On a daily basis child protection workers are faced with the dilemma of protecting a child while trying to preserve families. It can be an almost impossible dilemma in certain situations.
Of course, the vast majority of children are raised in families which are good or at least good enough. There are a smaller number of families where, with supports, they can be made good enough. Then there are those where the child cannot be safely maintained in the home but successful interventions can be brought to bear that will bring the family up to good enough and the child can be returned. There is a small number of cases where that cannot be the case. In those cases, parental rights need to be terminated.

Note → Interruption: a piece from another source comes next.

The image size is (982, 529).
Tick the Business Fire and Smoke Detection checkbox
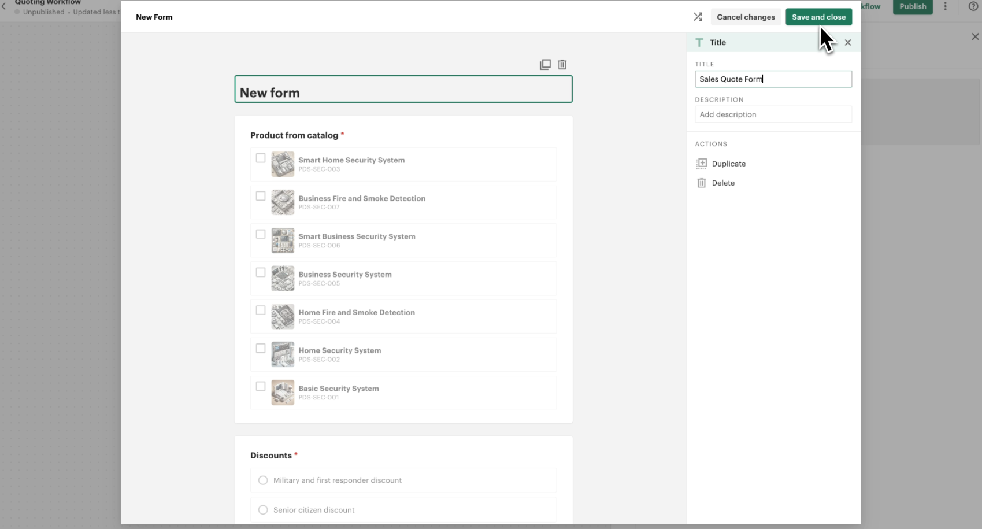tap(261, 196)
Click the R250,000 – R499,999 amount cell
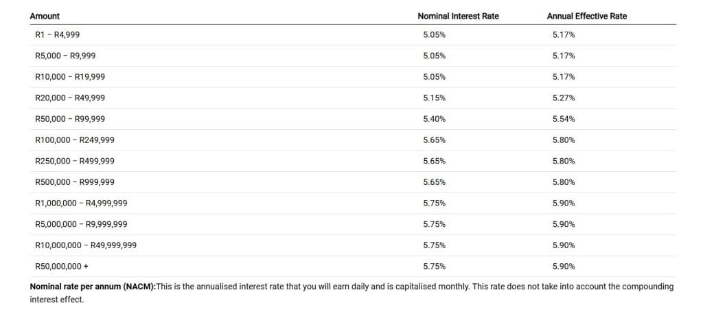Screen dimensions: 703x310 [74, 161]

Even in the latter cases, there can be open adoptions, long term foster care with access and kinship care options that allow children to be still connected to biological family. There are cases where biological family is just too unhealthy for contact even though children often still seek to find ways to have contact.

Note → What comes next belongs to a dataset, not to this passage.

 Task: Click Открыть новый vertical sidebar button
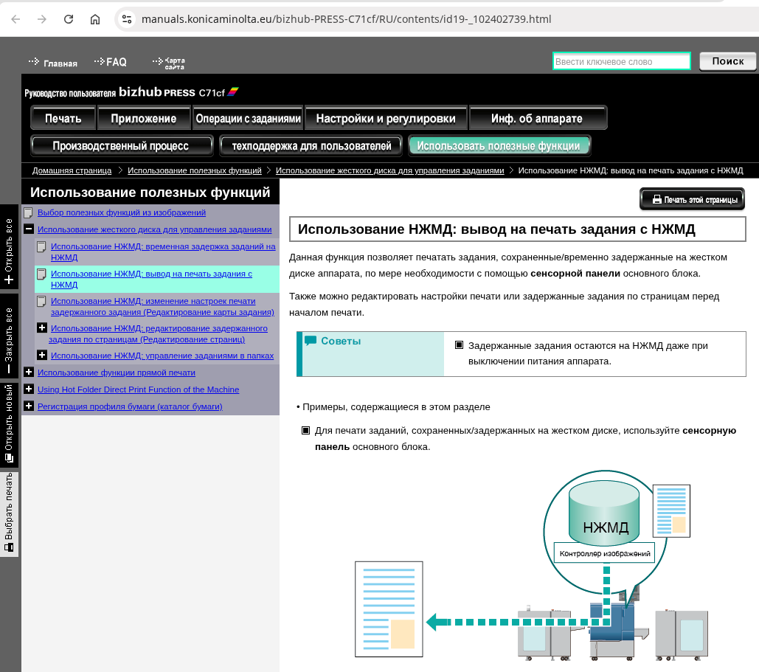[9, 424]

Family preservation has strong political forces on its side - and so it should for the majority of cases. But one needs to question where that line should be dropped. Are we trying to preserve families in cases where termination is in the child's best interests? Are we trying so hard to preserve families that we are seeing children come and go from foster care as parents improve, relapse, improve, relapse, improve, relapse yet again. This is foster care yo-yoing and can hardly be seen as beneficial.
Research in England recently published suggests that we need to get the decision in place as soon as possible and not drag the child through multiple placements through yo-yoing or other actions that do not create stability for the child.
The more a child is left in chaos, the harder many children find it to self regulate. The more placements, the harder it is for a child to be stable. For sure, there are many examples of children who go through many placements because of poor case management - a subject of a future post.
Child protection must understand that best interests of the child must also mean that they may not be able to preserve a child in their biological family when that family cannot be made good enough. Family preservation does not mean preserve at any cost.
This is pretty controversial as many critics of child protection point out the children who are harmed in foster care. Those problems too need addressing and future posts will address other fallings of the system.